The US Securities and Exchange Commission (SEC) has thrown cold water on exchange-traded fund (ETF) providers jockeying to list the first bitcoin ETF.
Thought to be a game-changer for cryptocurrency adoption, bitcoin ETFs would provide investors with the ability to obtain exposure to the flagship cryptocurrency through a conventionally-wrapped investment product.
Fund providers have sought SEC approval for cryptocurrency-derived ETFs for years, but the SEC has been reluctant to lend its approval to these products, which would likely be popular among retail investors.
The rush to list a bitcoin ETF intensified following the launch of the first bitcoin futures contracts, as the general consensus among analysts was that the SEC would quickly approve a fund that invested exclusively in futures contracts, which currently trade on two regulated US exchanges.
However, several recent developments indicate that this may not be the case.

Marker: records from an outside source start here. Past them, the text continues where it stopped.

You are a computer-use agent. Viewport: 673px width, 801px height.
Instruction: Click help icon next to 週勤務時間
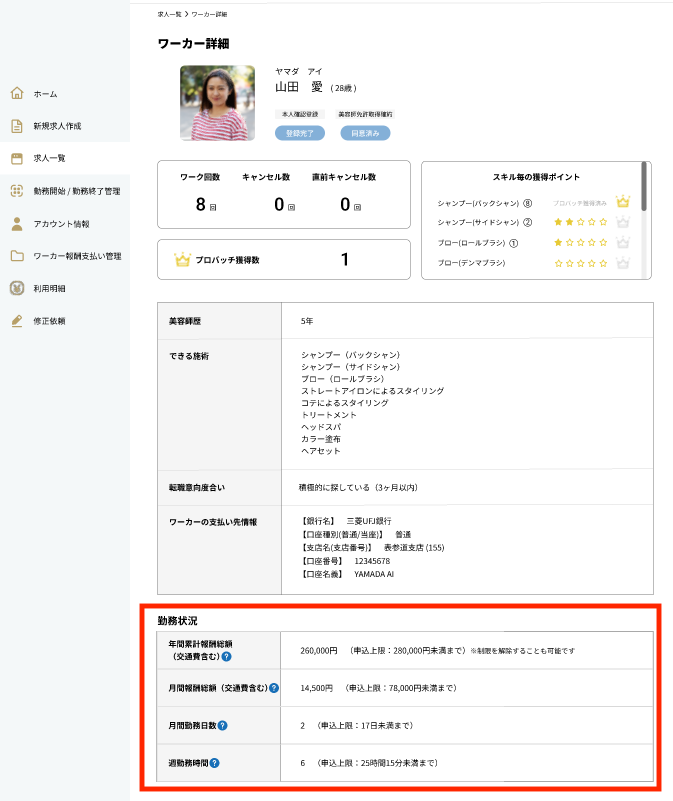(x=214, y=763)
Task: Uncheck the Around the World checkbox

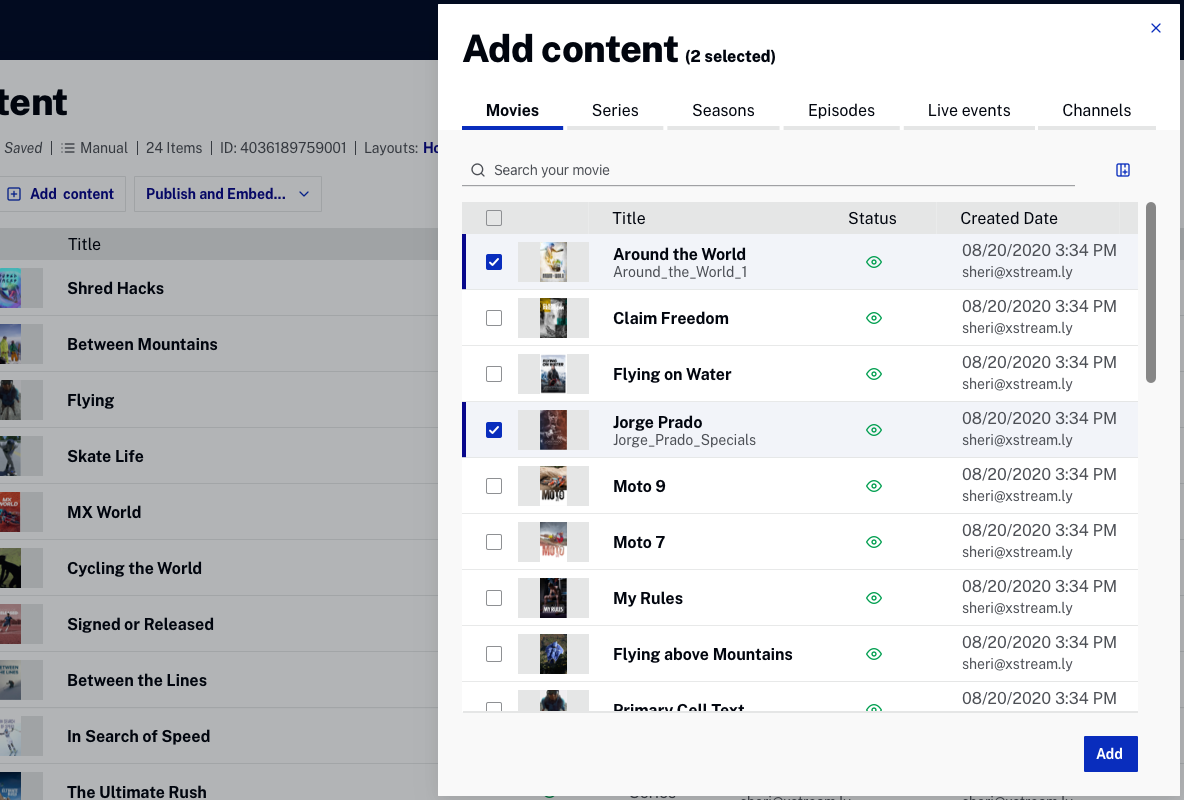Action: click(494, 262)
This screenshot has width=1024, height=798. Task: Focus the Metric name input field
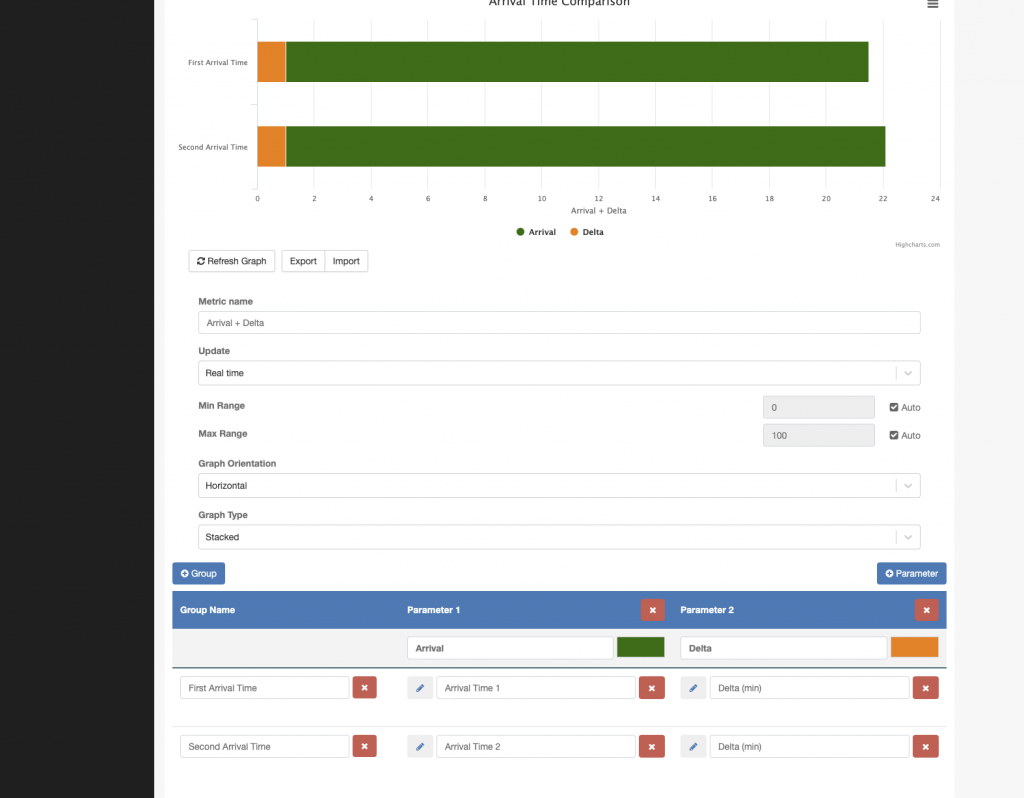click(x=559, y=323)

Most recently, the SEC sent two investment industry trade groups a lengthy letter outlining a number of “significant investor protection issues” that fund sponsors must answer before the agency will consider approving a bitcoin ETF.

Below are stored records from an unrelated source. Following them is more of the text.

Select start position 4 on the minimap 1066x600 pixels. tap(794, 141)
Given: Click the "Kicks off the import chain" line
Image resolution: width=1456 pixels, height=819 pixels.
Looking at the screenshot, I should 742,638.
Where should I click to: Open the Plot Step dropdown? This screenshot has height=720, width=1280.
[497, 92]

“We believe…that there are a number of significant investor protection issues that need to be examined before sponsors begin offering these funds to retail investors,” Dalia Blass, director of investment management at the SEC, wrote in the letter, which was dated Jan. 18.
Blass said that the SEC was chiefly concerned about the liquidity of the futures markets, as well as how to assign a fair market value to what would be intensely-volatile products. However, she also touched on a variety of other topics, including market manipulation, custodial issues, and arbitrage.
“[T]he innovative nature of cryptocurrencies and related products, as well as their expected use and utility in our financial markets, means that they are, in many ways, unlike the types of investments that registered funds currently hold in substantial amounts. In light of these considerations, we have, at this time, significant outstanding questions concerning how funds holding substantial amounts of cryptocurrencies and related products would satisfy” federal securities laws, Blass said.
Earlier this month, the SEC reportedly asked fund providers to voluntarily withdraw their bitcoin ETF applications, citing some of the concerns outlined in the letter above.
Notably, the agency also pressured the first blockchain-focused funds to remove the word “blockchain” from their names, although these ETFs — which primarily invest in companies experimenting with blockchain technology — were allowed to begin trading this week after complying with this request.